The Bank Customers Association of Nigeria has thrown its weight behind the CBN’s decision, citing the necessity to uphold rigorous Know-Your-Customer (KYC) processes to safeguard against money laundering and terrorism financing.
This move follows an ongoing audit of the KYC procedures of fintech companies, with some industry heads reportedly summoned to Abuja for discussions on the matter.
While the CBN has yet to issue a public statement regarding the directive, reliable sources from leading fintech firms have confirmed the development. However, attempts by media outlets to obtain official comments from the apex bank have been unsuccessful.
Coinciding with this directive is a court order obtained by the Economic and Financial Crimes Commission (EFCC) to freeze over a thousand bank accounts allegedly involved in illicit foreign exchange transactions, money laundering, and terrorism financing. The order, granted by Justice Emeka Nwite, allows for a 90-day investigation period.

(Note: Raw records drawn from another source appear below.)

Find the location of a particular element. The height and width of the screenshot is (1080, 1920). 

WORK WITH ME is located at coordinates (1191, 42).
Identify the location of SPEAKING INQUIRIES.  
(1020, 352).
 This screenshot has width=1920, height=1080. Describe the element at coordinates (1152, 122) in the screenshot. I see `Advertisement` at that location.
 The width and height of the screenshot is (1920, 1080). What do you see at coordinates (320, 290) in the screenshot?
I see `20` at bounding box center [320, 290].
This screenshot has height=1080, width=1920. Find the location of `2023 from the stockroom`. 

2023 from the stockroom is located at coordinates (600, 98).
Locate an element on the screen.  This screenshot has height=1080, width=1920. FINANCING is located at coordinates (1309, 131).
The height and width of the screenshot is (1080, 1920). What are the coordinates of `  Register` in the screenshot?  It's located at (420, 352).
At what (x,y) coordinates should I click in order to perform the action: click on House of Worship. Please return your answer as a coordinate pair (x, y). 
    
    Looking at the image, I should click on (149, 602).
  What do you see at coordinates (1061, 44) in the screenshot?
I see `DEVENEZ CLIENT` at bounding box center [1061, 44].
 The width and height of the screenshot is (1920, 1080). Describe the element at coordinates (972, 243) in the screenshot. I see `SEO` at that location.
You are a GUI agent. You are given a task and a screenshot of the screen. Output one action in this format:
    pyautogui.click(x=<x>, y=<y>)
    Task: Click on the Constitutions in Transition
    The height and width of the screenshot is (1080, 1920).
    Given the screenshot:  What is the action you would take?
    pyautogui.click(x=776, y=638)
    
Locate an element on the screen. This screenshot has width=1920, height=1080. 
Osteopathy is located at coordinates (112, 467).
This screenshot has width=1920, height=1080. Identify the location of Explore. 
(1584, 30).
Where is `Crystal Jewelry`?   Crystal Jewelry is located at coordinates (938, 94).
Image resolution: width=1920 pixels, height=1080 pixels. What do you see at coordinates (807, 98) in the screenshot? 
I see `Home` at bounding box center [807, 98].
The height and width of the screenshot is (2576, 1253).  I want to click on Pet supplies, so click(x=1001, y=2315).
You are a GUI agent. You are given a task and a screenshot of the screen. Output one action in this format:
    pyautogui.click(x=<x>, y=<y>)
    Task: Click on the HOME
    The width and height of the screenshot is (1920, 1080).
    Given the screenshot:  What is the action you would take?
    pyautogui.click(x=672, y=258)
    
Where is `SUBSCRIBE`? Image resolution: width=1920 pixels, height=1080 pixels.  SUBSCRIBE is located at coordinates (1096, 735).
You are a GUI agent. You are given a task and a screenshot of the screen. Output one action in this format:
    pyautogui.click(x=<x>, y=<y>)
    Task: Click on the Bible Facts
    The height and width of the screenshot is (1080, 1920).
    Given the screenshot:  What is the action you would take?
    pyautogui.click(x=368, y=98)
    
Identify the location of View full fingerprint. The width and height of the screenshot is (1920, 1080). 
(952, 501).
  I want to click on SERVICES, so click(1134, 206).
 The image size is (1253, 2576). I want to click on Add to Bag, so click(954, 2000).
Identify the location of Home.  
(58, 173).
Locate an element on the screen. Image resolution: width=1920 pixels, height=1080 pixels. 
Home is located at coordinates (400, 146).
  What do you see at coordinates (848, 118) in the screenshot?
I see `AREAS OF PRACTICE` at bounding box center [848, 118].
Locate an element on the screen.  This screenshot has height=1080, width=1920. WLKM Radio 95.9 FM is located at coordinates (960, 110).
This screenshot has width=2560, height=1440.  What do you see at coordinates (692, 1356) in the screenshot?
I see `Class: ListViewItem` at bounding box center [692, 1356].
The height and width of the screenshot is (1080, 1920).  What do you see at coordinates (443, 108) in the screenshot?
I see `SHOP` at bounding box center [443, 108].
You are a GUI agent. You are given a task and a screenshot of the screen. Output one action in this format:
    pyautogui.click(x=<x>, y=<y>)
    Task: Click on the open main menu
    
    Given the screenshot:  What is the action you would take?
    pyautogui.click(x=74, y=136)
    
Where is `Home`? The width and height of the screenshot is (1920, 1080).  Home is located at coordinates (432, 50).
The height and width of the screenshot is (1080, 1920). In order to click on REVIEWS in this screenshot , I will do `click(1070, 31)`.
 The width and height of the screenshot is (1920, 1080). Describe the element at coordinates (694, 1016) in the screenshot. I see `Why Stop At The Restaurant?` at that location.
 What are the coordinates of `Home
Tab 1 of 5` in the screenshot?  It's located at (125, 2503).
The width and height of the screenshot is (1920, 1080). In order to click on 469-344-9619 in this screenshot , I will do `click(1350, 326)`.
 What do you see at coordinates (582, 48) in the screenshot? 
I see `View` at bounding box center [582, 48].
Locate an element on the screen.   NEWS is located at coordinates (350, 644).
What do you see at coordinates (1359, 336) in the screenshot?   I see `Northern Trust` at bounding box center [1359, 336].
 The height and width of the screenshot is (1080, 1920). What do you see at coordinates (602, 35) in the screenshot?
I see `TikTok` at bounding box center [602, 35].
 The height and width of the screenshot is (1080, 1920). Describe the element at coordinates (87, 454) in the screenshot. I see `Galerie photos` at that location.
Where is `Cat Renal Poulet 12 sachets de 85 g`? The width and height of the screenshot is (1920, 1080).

President of the Bank Customers Association of Nigeria, Uju Ogubunka, has voiced support for the CBN’s actions, emphasising the need for stringent regulations to ensure the integrity of financial institutions. Meanwhile, individuals like Emmanuel Odunsi have welcomed the move, highlighting the imperative for robust KYC processes to combat scams and fraudulent activities.
This latest development comes after concerns were raised in October 2023 when Fidelity Bank blocked transfers to several fintech platforms due to similar KYC issues. Subsequently, the CBN introduced new KYC rules in November 2023, targeting fintech startups.
Fintech companies, which have played a pivotal role in expanding financial inclusion in Nigeria, now find themselves navigating heightened regulatory scrutiny.
The pause in onboarding new customers has raised questions about the potential impact on the CBN’s ambitious target to increase financial inclusion to 95% of the adult population by 2024.
While customers have expressed worries about the safety of their funds on social media platforms, fintech operators are grappling with the directive and awaiting further instructions from regulatory authorities. With the future uncertain, both customers and industry players are closely monitoring developments in Nigeria’s rapidly evolving fintech landscape.